Abstract
The development of targeted interventions for hematopoietic neoplasms of the B-lymphocyte lineage, such as multiple myeloma (MM), may benefit from preclinical experimental model systems in which complex interactions of neoplastic and nonmalignant bystander cells in the tumor microenvironment (TME) can be genetically dissected. Here we employ peritoneal plasmacytomagenesis in mice, which is strictly dependent on the pro-inflammatory cytokine, interleukine 6 (IL-6), to demonstrate that the nonmalignant bystanders are the main source of IL-6 for tumor development. B cell derived IL-6 is dispensable. The finding that lack of IL-6 in the TME significantly delays tumor onset in mice supports translational research efforts to target IL-6 production in bone marrow stroma cells for myeloma treatment and prevention.

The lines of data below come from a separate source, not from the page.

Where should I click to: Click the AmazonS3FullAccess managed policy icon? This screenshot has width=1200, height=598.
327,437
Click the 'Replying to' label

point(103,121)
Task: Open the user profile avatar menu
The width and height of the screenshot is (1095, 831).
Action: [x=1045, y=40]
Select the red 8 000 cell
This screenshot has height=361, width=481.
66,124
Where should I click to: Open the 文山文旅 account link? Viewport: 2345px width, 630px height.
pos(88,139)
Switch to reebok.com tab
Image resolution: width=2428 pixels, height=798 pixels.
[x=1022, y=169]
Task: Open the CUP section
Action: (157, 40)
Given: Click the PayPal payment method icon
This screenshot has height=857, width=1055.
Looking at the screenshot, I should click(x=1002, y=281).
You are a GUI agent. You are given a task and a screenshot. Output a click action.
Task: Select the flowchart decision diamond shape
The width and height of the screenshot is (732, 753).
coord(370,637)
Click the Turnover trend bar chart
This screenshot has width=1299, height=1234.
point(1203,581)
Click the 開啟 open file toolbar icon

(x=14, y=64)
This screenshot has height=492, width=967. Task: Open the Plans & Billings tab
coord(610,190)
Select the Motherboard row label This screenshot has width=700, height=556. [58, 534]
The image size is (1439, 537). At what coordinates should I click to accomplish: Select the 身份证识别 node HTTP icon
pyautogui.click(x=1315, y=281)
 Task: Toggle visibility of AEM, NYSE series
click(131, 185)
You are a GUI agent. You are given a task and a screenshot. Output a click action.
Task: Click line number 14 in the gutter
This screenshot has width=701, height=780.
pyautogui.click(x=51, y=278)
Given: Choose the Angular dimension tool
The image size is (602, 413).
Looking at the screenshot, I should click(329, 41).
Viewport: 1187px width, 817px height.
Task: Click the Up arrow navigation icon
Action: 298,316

Citation Format: Timothy R. Rosean, Van S. Tompkins, Ramakrishna Sompallae, Lyse A. Norian, Herbert C. Morse, III, Thomas J. Waldschmidt, Siegfried Janz. The tumor microenvironment is the main source of IL-6 for plasmacytoma development in mice. [abstract]. In: Proceedings of the AACR Special Conference on Hematologic Malignancies: Translating Discoveries to Novel Therapies; Sep 20-23, 2014; Philadelphia, PA. Philadelphia (PA): AACR; Clin Cancer Res 2015;21(17 Suppl):Abstract nr A04.